LDAP Certificate Installation

[hoegh]

Hi Team,

I've .der Certificate file which is needed to bind LDAP server with Nagios.
Please guide me to installation process.

Thanks
VipiN

[mbellerue]

Hi hoegh,

Have you read through this document yet? We can definitely help if you're stuck at a specific point.

https://assets.nagios.com/downloads/nag ... ponent.pdf

[hoegh]

Hi @mbellerue,

I've followed the steps given in doc. But it's still not able to verify the certificate.

Still getting same error.

Code: Select all

ldap_bind: Can't contact LDAP server (-1)
        additional info: TLS error -8172:Peer's certificate issuer has been marked as not trusted by the user.
Could not bind to the LDAP server

I followed steps given on page number 8 in below document
https://assets.nagios.com/downloads/nag ... ponent.pdf

Also what is the location where i can find the certificate file after uploading it in Nagios?

I'm using
CentOS release 6.8 (Final)
Nagios 5.6.1

Thanks
Vipin
Hoegh

[mbellerue]

Can you verify that the certificate you're adding is a CA certificate, and not just a server certificate?

Also, are there any proxy servers between the Nagios server and the LDAP server, or CA server (if it's a separate server)?

When uploading the certificate to Nagios XI, it gets placed in /etc/openldap/certs/

[hoegh]

Ok. Let me confirm the details from LDAP team.

[mbellerue]

Okay, we'll be here when you hear back from them.

[hoegh]

Hi @ mbellerue,

Actually it was eDirectory issue, which requires certificate installation.

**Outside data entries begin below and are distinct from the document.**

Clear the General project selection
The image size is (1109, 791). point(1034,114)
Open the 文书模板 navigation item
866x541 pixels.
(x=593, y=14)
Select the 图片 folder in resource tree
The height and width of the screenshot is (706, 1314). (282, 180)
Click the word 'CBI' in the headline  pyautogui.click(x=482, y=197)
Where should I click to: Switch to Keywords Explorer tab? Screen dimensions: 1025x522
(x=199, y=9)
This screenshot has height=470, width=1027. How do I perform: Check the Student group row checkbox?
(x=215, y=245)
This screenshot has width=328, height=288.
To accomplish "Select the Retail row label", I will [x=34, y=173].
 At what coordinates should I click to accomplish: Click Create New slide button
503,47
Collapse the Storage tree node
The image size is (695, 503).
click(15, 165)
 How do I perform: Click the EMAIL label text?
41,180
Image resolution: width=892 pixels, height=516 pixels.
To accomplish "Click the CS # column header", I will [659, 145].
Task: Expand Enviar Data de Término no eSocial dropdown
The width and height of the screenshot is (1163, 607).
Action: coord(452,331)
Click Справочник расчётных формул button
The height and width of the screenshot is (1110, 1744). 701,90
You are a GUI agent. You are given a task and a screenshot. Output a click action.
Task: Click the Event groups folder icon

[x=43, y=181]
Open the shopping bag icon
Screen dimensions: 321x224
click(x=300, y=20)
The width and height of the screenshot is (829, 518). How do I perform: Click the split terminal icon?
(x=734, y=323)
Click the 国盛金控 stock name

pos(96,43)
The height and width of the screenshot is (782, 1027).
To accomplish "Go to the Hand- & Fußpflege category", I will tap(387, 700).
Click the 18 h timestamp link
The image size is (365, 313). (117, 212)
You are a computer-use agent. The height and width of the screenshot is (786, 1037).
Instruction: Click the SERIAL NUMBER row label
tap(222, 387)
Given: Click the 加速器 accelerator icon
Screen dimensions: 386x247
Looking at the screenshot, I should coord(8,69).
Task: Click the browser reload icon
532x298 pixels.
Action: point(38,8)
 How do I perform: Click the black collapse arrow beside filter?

For now i've followed below link & issue got resolved.
https://sites.google.com/a/geekmungus.c ... ldapserver

but i want to install certificate on client demand.
So below is my ldap.conf file:

Code: Select all

[root@OSLMSnagios openldap]# cat ldap.conf
#
# LDAP Defaults
#

# See ldap.conf(5) for details
# This file should be world readable but not world writable.

#BASE   dc=example,dc=com
#URI    ldap://ldap.example.com ldap://ldap-master.example.com:666

#SIZELIMIT      12
#TIMELIMIT      15
#DEREF          never

#TLS_CACERTDIR  /etc/openldap/certs
TLS_CACERTDIR /cacerts
TLS_CACERT /etc/openldap/certs/ldapsCert.cer
TLS_REQCERT allow

in ldap.conf file, TLS_CACERT /etc/openldap/certs/ldapsCert.cer where ldapCert.cer is the certificate file being used for another server.
So how i can add file location of second certificate to ldap.conf?

Thanks
VipiN
HOegh

[mbellerue]

I am a little confused on what you are trying to do here. Are you trying to add multiple LDAP servers, each of which has its own TLS certificate?

[hoegh]

Let me confirm this with team. I'll be back soon.

[mbellerue]

Alright, we will keep this thread open and wait to hear back.